Hamburg’s Reeperbahn thoroughfare has long been the heart of Germany’s most famous entertainment zone. It gained notoriety as a rough and sleazy sailors’ quarter filled with nightclubs and brothels.

But, as the city has changed, so has its entertainment district. Today, this street — where the Beatles launched their careers in 1960 — is a destination for theatre and live music. Considered the Broadway of Germany for its many musicals, the boulevard attracts theatre-goers from all over the country.

Outside the city centre, another popular destination is the BallinStadt Emigration Museum.

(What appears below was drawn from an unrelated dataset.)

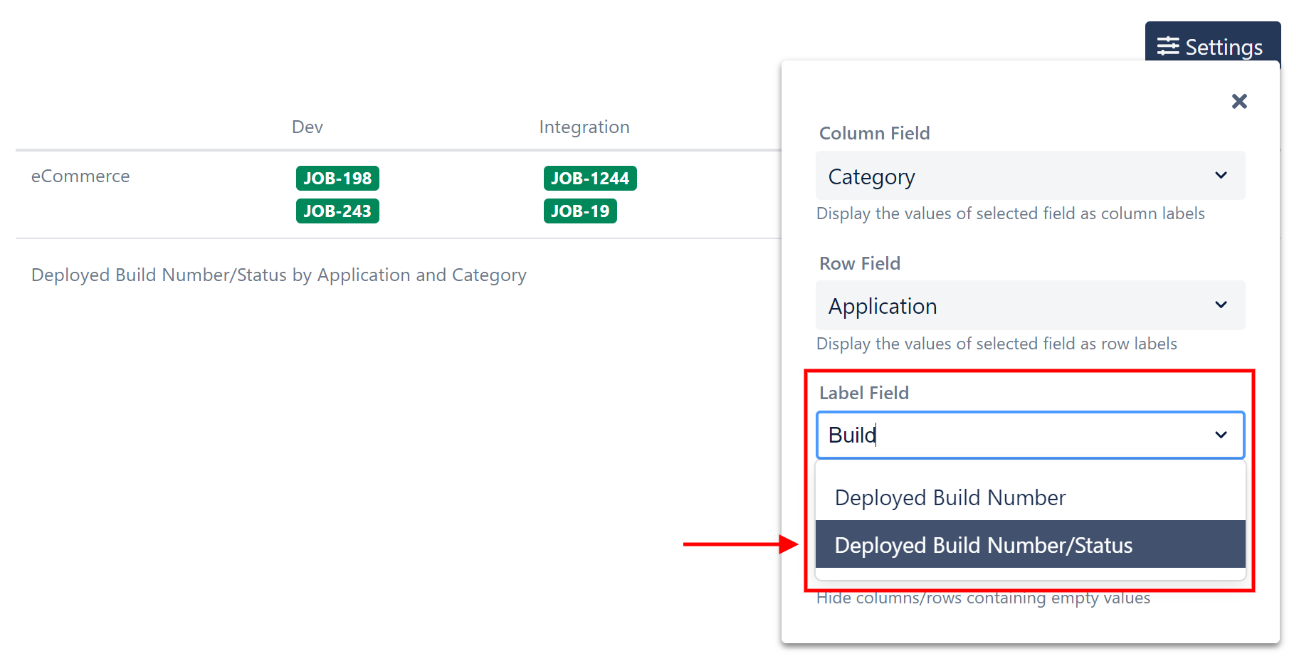Open the Column Field Category dropdown
The image size is (1299, 666).
tap(1018, 176)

For Germans in North America, Hamburg has a special meaning, because their ancestors may have sailed from this harbour.

Millions of Germans and other Europeans emigrated from this city between 1850 and 1930.

The museum tells the story of emigration through Hamburg from the mid-19th century through the Second World War.

An unforgettable capper to your Hamburg visit is its harbour tour — the best of its kind in Europe. You’ll see plenty of Hamburg’s bold new architecture, as well as its more established beach communities. But mostly, an hour-long cruise gets you up close to Hamburg’s shipping industry — all those enormous container ships, cranes and dry docks.

Hamburg is one of the great “undiscovered” cities in Europe.

A visit here showcases a wealthy city with a strong economy that rose like a phoenix from a terrible recent past.